Penyihir itu tahu dirinya kesepian.

Sejak awal, ia tahu ada yang berbeda dari dirinya. Ia hidup lebih lama dari siapa pun, menjadi saksi akan beragam kejadian. Sebagian adalah kisah bahagia yang menyenangkan, namun lebih banyak ironi getir yang memilukan.

Karena hidup terlalu lama itulah, orang-orang mulai menyingkir dan menyebutnya sebagai Anak Setan Pembawa Sial.

Mulanya sebutan itu hanya diucapkan segelintir orang. Dibisikkan dari balik kipas tangan oleh wanita-wanita yang berjalan dengan tafetta warna-warni dan sepatu berhak lancip. Dari satu mulut, ke mulut lain. Kadang bisik-bisiknya sengaja dibuat nyaring. Hingga lama-lama, label buruk itu melekat tanpa mau lepas.

Menyakitkan memang. Walau sebagian ada benarnya—bagian 'Anak Setan'nya. Ibunya dulu memang pernah bercinta dengan setan. Benih yang kotor. Rahim yang kotor. Pantas saja anak yang lahir juga kotor.

Puncak dari semua bisik-bisik sumbang, dia mulai dikejar untuk dibunuh. Obor dan kepal tangan meninju udara. Teriakan marah membelah malam. Bayi-bayi kecil meraung ketakutan.

Gantung, gantung, orang-orang itu mengamuk, anak itu harus digantung!

Terdesak, dia pun hengkang dari kota kelahiran tersayang. Seorang diri, berpindah-pindah dari satu tempat ke tempat yang lain. Nomaden. Tujuannya hanya satu: melarikan diri.

Sehari menjadi dua hari, kemudian menjadi sewindu, hingga berpuluh-puluh tahun setelahnya, ia tak pernah kembali.

Sedih pergi dari tempat kelahiran, tapi mungkin ini yang terbaik, dia pernah berpikir pada suatu hari. Lihat sisi baiknya: dia bebas kesana-kemari. Tak ada gunjing kanan-kiri. Tak ada yang menyakiti. Yah, mungkin memang benar. Aku lebih cocok di sini.
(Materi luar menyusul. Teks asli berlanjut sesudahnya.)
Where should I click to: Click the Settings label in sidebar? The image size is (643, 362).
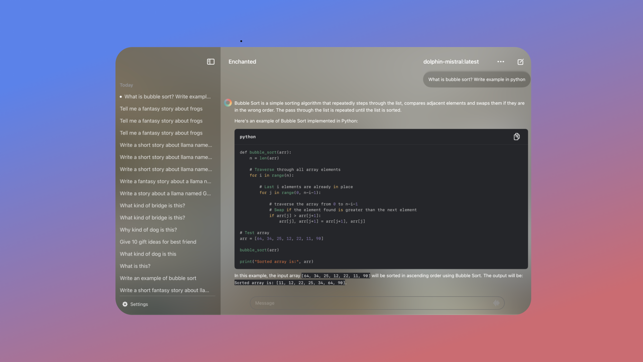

Tapi ketika bertandang ke sebuah negeri asing, Si Anak Setan yang kini telah menginjak usia dewasa, tak sengaja tertangkap tengah menggunakan kekuatannya untuk menghidupkan kembali sebatang pohon apel di dekat danau yang jarang orang.

Yang memergokinya adalah seorang anak perempuan. Wujudnya seperti boneka: kulitnya putih porselen, rambut pirang pendek, dan satu set manik safir bulat. Usianya kira-kira masih delapan.

Si Penyihir mengira, kali ini, dia akan mati. Anak itu punya bukti kuat dan ia tak bisa lari. Tapi, alih-alih kabur mengadu pada orang dewasa, anak itu malah tersenyum lebar dan berkata;

"Hebat, hebat! Lakukan sekali lagi!"


...

..

.

"Secrets have power. And that power diminishes when they are shared, so they are best kept and kept well. Sharing secrets, important ones, with even one other person, will change them. Writing them down is worse, beause who can tell how many eyes might see them inscribed on paper, no matter how careful you might be with it. So it's really best to keep your secrets when you have them, for their own good, as well as yours."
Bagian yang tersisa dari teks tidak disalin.